• _Records supplied_:
--
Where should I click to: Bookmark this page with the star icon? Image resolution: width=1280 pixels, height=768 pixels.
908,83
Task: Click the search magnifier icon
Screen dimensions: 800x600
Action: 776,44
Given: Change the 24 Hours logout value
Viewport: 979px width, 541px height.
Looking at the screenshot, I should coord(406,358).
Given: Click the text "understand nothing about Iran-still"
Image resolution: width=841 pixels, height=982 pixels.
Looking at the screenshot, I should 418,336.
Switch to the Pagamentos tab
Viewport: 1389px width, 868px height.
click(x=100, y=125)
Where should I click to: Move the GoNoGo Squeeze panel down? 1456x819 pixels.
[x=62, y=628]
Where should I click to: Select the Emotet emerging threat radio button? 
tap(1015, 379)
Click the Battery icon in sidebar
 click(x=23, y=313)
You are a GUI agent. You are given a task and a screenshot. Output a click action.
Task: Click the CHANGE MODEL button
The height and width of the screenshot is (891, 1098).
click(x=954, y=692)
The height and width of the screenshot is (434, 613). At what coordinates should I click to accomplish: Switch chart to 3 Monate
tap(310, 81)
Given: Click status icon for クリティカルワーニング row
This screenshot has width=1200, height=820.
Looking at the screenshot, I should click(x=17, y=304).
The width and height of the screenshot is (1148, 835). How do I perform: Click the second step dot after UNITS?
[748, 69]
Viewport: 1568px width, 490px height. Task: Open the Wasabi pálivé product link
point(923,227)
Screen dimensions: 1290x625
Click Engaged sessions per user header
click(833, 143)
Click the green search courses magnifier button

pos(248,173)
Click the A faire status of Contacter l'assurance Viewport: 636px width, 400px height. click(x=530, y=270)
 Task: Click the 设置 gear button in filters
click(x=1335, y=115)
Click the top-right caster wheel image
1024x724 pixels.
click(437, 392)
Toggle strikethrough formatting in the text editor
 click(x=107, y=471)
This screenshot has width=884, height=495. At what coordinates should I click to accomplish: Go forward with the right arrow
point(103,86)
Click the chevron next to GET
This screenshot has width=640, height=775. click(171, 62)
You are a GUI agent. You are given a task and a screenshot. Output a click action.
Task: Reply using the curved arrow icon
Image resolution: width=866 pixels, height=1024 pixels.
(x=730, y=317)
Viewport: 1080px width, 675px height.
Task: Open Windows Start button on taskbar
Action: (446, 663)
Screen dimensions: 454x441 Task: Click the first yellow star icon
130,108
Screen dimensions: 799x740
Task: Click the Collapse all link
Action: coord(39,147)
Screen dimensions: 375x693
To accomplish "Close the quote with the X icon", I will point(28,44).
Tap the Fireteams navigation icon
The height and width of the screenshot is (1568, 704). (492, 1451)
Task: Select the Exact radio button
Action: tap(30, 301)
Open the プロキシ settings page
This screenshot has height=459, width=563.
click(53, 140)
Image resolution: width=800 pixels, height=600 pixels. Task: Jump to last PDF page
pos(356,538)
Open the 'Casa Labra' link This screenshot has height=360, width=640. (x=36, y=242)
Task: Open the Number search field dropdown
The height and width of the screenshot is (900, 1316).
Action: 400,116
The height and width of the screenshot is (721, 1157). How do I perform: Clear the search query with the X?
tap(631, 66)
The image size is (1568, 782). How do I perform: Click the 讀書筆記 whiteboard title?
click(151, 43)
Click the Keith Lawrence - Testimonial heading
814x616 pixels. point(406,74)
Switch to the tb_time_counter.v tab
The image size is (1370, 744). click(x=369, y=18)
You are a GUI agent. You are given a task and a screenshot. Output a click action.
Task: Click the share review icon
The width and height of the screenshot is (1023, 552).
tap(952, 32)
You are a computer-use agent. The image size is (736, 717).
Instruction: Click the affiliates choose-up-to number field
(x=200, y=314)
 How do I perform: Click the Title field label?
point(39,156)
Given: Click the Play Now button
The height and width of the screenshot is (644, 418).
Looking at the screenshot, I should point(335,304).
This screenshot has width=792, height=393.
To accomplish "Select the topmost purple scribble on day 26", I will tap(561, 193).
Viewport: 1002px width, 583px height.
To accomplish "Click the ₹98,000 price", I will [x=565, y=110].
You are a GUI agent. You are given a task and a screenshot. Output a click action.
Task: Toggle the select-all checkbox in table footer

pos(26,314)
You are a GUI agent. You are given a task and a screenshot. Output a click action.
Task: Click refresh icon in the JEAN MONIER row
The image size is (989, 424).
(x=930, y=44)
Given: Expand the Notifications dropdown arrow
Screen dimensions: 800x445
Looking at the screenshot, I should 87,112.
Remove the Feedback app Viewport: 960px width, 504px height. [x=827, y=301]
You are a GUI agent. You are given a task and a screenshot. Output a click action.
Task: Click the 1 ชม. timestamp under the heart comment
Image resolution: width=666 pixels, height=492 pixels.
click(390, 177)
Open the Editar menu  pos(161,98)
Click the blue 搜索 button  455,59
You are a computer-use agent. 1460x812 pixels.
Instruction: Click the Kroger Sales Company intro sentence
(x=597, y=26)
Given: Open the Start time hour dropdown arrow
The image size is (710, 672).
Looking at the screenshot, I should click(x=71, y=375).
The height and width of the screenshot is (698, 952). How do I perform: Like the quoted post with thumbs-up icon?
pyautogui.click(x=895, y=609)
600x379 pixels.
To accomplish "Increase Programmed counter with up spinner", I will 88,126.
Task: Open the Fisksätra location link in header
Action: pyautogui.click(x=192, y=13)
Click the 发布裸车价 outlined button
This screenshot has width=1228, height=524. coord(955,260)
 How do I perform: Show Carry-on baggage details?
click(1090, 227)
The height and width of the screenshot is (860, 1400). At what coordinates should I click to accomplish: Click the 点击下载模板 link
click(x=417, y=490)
--
• _Work order_: Restating the data word for word is the whole task.

• _Result for this task_:
Where should I click to: Bookmark this page with the star icon? Image resolution: width=1280 pixels, height=768 pixels.
908,83
Task: Click the search magnifier icon
Screen dimensions: 800x600
Action: 776,44
Given: Change the 24 Hours logout value
Viewport: 979px width, 541px height.
Looking at the screenshot, I should coord(406,358).
Given: Click the text "understand nothing about Iran-still"
Image resolution: width=841 pixels, height=982 pixels.
Looking at the screenshot, I should 418,336.
Switch to the Pagamentos tab
Viewport: 1389px width, 868px height.
click(x=100, y=125)
Where should I click to: Move the GoNoGo Squeeze panel down? 1456x819 pixels.
[x=62, y=628]
Where should I click to: Select the Emotet emerging threat radio button? 
tap(1015, 379)
Click the Battery icon in sidebar
 click(x=23, y=313)
You are a GUI agent. You are given a task and a screenshot. Output a click action.
Task: Click the CHANGE MODEL button
The height and width of the screenshot is (891, 1098).
click(x=954, y=692)
The height and width of the screenshot is (434, 613). At what coordinates should I click to accomplish: Switch chart to 3 Monate
tap(310, 81)
Given: Click status icon for クリティカルワーニング row
This screenshot has width=1200, height=820.
Looking at the screenshot, I should click(x=17, y=304).
The width and height of the screenshot is (1148, 835). How do I perform: Click the second step dot after UNITS?
[748, 69]
Viewport: 1568px width, 490px height. Task: Open the Wasabi pálivé product link
point(923,227)
Screen dimensions: 1290x625
Click Engaged sessions per user header
click(833, 143)
Click the green search courses magnifier button

pos(248,173)
Click the A faire status of Contacter l'assurance Viewport: 636px width, 400px height. click(x=530, y=270)
 Task: Click the 设置 gear button in filters
click(x=1335, y=115)
Click the top-right caster wheel image
1024x724 pixels.
click(437, 392)
Toggle strikethrough formatting in the text editor
 click(x=107, y=471)
This screenshot has width=884, height=495. At what coordinates should I click to accomplish: Go forward with the right arrow
point(103,86)
Click the chevron next to GET
This screenshot has width=640, height=775. click(171, 62)
You are a GUI agent. You are given a task and a screenshot. Output a click action.
Task: Reply using the curved arrow icon
Image resolution: width=866 pixels, height=1024 pixels.
(x=730, y=317)
Viewport: 1080px width, 675px height.
Task: Open Windows Start button on taskbar
Action: (446, 663)
Screen dimensions: 454x441 Task: Click the first yellow star icon
130,108
Screen dimensions: 799x740
Task: Click the Collapse all link
Action: coord(39,147)
Screen dimensions: 375x693
To accomplish "Close the quote with the X icon", I will point(28,44).
Tap the Fireteams navigation icon
The height and width of the screenshot is (1568, 704). (492, 1451)
Task: Select the Exact radio button
Action: tap(30, 301)
Open the プロキシ settings page
This screenshot has height=459, width=563.
click(53, 140)
Image resolution: width=800 pixels, height=600 pixels. Task: Jump to last PDF page
pos(356,538)
Open the 'Casa Labra' link This screenshot has height=360, width=640. (x=36, y=242)
Task: Open the Number search field dropdown
The height and width of the screenshot is (900, 1316).
Action: 400,116
The height and width of the screenshot is (721, 1157). How do I perform: Clear the search query with the X?
tap(631, 66)
The image size is (1568, 782). How do I perform: Click the 讀書筆記 whiteboard title?
click(151, 43)
Click the Keith Lawrence - Testimonial heading
814x616 pixels. point(406,74)
Switch to the tb_time_counter.v tab
The image size is (1370, 744). click(x=369, y=18)
You are a GUI agent. You are given a task and a screenshot. Output a click action.
Task: Click the share review icon
The width and height of the screenshot is (1023, 552).
tap(952, 32)
You are a computer-use agent. The image size is (736, 717).
Instruction: Click the affiliates choose-up-to number field
(x=200, y=314)
 How do I perform: Click the Title field label?
point(39,156)
Given: Click the Play Now button
The height and width of the screenshot is (644, 418).
Looking at the screenshot, I should point(335,304).
This screenshot has width=792, height=393.
To accomplish "Select the topmost purple scribble on day 26", I will tap(561, 193).
Viewport: 1002px width, 583px height.
To accomplish "Click the ₹98,000 price", I will [x=565, y=110].
You are a GUI agent. You are given a task and a screenshot. Output a click action.
Task: Toggle the select-all checkbox in table footer

pos(26,314)
You are a GUI agent. You are given a task and a screenshot. Output a click action.
Task: Click refresh icon in the JEAN MONIER row
The image size is (989, 424).
(x=930, y=44)
Given: Expand the Notifications dropdown arrow
Screen dimensions: 800x445
Looking at the screenshot, I should 87,112.
Remove the Feedback app Viewport: 960px width, 504px height. [x=827, y=301]
You are a GUI agent. You are given a task and a screenshot. Output a click action.
Task: Click the 1 ชม. timestamp under the heart comment
Image resolution: width=666 pixels, height=492 pixels.
click(390, 177)
Open the Editar menu  pos(161,98)
Click the blue 搜索 button  455,59
You are a computer-use agent. 1460x812 pixels.
Instruction: Click the Kroger Sales Company intro sentence
(x=597, y=26)
Given: Open the Start time hour dropdown arrow
The image size is (710, 672).
Looking at the screenshot, I should click(x=71, y=375).
The height and width of the screenshot is (698, 952). How do I perform: Like the quoted post with thumbs-up icon?
pyautogui.click(x=895, y=609)
600x379 pixels.
To accomplish "Increase Programmed counter with up spinner", I will 88,126.
Task: Open the Fisksätra location link in header
Action: pyautogui.click(x=192, y=13)
Click the 发布裸车价 outlined button
This screenshot has width=1228, height=524. coord(955,260)
 How do I perform: Show Carry-on baggage details?
click(1090, 227)
The height and width of the screenshot is (860, 1400). At what coordinates should I click to accomplish: Click the 点击下载模板 link
click(x=417, y=490)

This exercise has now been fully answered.